Fix SD2.X clip single file load projection_dim #10770

Teriks · 2025-02-11T20:48:55Z

Infer projection_dim from the checkpoint before loading from pretrained, override any incorrect hub config.

Hub configuration for SD2.X specifies projection_dim=512 which is incorrect for SD2.X checkpoints loaded from civitai and similar.

Exception was previously thrown upon attempting to load_model_dict_into_meta for SD2.X single file checkpoints.

Such LDM models usually require projection_dim=1024 for the clip encoder.

What does this PR do?

Fixes # (issue)

Before submitting

This PR fixes a typo or improves the docs (you can dismiss the other checks if that's the case).
Did you read the contributor guideline?
Did you read our philosophy doc (important for complex PRs)?
Was this discussed/approved via a GitHub issue or the forum? Please add a link to it if that's the case.
Did you make sure to update the documentation with your changes? Here are the
documentation guidelines, and
here are tips on formatting docstrings.
Did you write any new necessary tests?

Who can review?

@sayakpaul @yiyixuxu @DN6

Infer projection_dim from the checkpoint before loading from pretrained, override any incorrect hub config. Hub configuration for SD2.X specifies projection_dim=512 which is incorrect for SD2.X checkpoints loaded from civitai and similar. Exception was previously thrown upon attempting to load_model_dict_into_meta for SD2.X single file checkpoints. Such LDM models usually require projection_dim=1024

DN6 · 2025-02-14T07:43:59Z

@Teriks could you share an example I can use to reproduce the error? Along with a link to the checkpoint you're trying to use?

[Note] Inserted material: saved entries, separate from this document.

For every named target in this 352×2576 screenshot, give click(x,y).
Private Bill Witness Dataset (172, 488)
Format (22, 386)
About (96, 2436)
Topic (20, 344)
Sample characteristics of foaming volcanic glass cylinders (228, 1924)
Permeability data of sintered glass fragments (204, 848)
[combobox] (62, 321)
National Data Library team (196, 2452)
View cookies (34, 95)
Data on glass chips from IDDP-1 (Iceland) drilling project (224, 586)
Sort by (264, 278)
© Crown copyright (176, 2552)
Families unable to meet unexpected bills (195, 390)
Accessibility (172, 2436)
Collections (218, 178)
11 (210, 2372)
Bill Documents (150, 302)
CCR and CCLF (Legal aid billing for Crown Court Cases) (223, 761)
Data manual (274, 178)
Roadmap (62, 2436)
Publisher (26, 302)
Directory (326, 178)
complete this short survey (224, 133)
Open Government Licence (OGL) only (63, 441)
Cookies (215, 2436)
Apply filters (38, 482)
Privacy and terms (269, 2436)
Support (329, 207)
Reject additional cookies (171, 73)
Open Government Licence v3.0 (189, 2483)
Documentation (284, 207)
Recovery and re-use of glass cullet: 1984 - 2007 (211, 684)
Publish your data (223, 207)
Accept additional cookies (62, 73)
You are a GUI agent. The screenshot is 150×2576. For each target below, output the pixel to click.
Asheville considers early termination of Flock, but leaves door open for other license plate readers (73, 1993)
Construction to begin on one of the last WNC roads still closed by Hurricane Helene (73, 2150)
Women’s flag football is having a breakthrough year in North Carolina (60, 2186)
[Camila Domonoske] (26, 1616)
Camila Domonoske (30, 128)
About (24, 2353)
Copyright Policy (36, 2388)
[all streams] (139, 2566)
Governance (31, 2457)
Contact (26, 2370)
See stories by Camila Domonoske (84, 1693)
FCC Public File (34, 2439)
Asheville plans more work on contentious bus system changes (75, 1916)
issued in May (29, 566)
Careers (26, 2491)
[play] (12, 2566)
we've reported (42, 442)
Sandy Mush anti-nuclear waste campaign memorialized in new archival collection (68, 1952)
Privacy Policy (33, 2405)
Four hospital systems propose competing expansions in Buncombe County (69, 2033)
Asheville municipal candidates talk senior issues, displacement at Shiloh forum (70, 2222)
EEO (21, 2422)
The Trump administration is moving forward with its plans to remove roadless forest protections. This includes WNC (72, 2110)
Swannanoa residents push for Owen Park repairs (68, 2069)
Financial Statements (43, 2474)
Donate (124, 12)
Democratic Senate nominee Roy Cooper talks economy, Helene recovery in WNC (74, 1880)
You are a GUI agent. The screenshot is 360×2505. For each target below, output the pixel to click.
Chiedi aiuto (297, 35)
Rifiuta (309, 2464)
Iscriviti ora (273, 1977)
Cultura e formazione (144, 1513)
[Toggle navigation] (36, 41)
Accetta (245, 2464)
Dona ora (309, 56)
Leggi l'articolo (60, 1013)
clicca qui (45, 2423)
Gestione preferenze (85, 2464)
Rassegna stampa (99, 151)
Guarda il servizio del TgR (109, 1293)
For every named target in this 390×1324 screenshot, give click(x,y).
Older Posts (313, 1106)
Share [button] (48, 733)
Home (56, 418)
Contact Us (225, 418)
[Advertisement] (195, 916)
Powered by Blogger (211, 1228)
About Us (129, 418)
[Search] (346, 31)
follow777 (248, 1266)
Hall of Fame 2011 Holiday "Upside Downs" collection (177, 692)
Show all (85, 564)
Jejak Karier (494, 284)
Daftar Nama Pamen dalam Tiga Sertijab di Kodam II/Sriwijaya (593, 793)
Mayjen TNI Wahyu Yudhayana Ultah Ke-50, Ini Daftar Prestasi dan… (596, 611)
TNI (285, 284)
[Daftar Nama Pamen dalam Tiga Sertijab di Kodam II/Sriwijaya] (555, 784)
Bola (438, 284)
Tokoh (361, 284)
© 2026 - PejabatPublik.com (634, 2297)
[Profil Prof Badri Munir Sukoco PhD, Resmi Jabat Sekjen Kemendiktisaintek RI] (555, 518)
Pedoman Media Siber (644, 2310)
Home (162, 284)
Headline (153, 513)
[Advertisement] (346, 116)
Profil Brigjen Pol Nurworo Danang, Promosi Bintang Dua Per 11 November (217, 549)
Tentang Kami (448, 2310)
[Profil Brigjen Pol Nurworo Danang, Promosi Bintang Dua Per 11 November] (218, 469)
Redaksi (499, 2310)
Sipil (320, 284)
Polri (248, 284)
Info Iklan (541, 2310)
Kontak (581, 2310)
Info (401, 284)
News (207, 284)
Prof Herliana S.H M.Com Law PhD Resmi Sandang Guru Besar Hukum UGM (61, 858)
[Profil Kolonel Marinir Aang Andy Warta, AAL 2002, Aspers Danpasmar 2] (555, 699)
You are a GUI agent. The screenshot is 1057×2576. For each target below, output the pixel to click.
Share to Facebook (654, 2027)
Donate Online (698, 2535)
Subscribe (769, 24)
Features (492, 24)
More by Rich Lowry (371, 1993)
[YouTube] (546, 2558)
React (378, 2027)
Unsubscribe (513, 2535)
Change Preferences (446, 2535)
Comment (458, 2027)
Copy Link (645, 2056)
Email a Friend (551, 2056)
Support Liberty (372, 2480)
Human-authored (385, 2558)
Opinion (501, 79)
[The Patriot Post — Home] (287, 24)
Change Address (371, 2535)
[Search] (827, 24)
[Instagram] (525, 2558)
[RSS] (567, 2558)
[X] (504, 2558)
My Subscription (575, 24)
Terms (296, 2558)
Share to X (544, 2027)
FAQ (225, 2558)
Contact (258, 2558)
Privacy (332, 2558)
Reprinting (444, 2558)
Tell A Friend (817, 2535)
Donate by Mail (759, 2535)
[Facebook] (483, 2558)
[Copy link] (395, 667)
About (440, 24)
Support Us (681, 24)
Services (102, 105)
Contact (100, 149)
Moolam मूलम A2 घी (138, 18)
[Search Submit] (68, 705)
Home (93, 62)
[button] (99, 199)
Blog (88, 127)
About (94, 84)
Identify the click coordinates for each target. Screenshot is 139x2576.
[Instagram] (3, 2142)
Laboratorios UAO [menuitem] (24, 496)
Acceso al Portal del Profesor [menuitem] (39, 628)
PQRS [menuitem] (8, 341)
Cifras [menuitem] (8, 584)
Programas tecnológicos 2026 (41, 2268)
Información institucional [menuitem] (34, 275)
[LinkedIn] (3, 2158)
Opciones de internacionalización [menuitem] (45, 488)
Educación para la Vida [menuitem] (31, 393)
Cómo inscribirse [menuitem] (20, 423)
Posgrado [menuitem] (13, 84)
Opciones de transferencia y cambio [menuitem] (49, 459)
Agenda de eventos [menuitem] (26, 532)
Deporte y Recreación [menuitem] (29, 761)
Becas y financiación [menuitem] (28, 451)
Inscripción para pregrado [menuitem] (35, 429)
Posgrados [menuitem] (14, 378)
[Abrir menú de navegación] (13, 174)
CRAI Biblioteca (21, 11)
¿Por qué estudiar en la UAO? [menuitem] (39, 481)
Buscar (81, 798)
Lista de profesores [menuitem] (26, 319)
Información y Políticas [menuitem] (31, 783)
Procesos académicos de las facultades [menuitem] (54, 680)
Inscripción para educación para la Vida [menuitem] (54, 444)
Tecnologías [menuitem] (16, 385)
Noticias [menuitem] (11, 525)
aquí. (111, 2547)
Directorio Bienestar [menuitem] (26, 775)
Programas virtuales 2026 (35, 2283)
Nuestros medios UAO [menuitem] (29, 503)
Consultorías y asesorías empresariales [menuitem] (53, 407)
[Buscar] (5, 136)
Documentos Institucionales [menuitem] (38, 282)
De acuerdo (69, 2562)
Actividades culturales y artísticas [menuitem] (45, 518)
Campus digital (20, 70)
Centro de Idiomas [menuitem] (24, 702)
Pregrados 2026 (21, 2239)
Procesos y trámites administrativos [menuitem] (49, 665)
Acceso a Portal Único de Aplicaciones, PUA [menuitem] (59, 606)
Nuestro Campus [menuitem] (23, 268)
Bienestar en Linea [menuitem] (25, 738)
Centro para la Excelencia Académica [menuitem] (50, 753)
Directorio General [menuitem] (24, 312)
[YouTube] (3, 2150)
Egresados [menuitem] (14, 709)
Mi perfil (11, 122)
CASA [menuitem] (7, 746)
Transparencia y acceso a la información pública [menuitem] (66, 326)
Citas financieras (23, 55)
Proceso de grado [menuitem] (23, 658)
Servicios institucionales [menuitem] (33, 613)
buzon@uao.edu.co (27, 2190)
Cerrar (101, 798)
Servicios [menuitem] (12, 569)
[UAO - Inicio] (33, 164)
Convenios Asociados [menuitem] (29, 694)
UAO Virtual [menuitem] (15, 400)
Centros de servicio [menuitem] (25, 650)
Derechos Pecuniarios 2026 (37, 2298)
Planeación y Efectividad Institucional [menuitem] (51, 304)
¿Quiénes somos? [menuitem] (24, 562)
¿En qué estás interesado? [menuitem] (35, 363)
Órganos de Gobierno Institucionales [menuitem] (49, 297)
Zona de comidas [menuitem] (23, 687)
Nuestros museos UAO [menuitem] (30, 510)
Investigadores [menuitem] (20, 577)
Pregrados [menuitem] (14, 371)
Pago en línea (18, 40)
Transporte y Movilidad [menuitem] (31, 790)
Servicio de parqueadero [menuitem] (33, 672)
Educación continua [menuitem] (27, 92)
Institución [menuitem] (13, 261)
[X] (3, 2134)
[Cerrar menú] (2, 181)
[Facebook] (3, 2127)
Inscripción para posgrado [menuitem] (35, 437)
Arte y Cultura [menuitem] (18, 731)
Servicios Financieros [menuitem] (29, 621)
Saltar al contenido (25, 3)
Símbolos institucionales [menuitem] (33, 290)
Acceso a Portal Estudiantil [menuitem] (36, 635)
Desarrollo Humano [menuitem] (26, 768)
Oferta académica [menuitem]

Teriks · 2025-02-14T17:02:13Z

@DN6

Model page: https://civitai.com/models/2711/21-sd-modern-buildings-style-md

Checkpoint: https://civitai.com/api/download/models/3002?type=Model&format=PickleTensor&size=full&fp=fp16

Original Config: https://civitai.com/api/download/models/3002?type=Config&format=Other

Here is a reproducible error condition script, and checkpoint to test.

This exception happens with any LDM checkpoint hosted on CivitAI under SD2.0 and SD2.1 checkpoints.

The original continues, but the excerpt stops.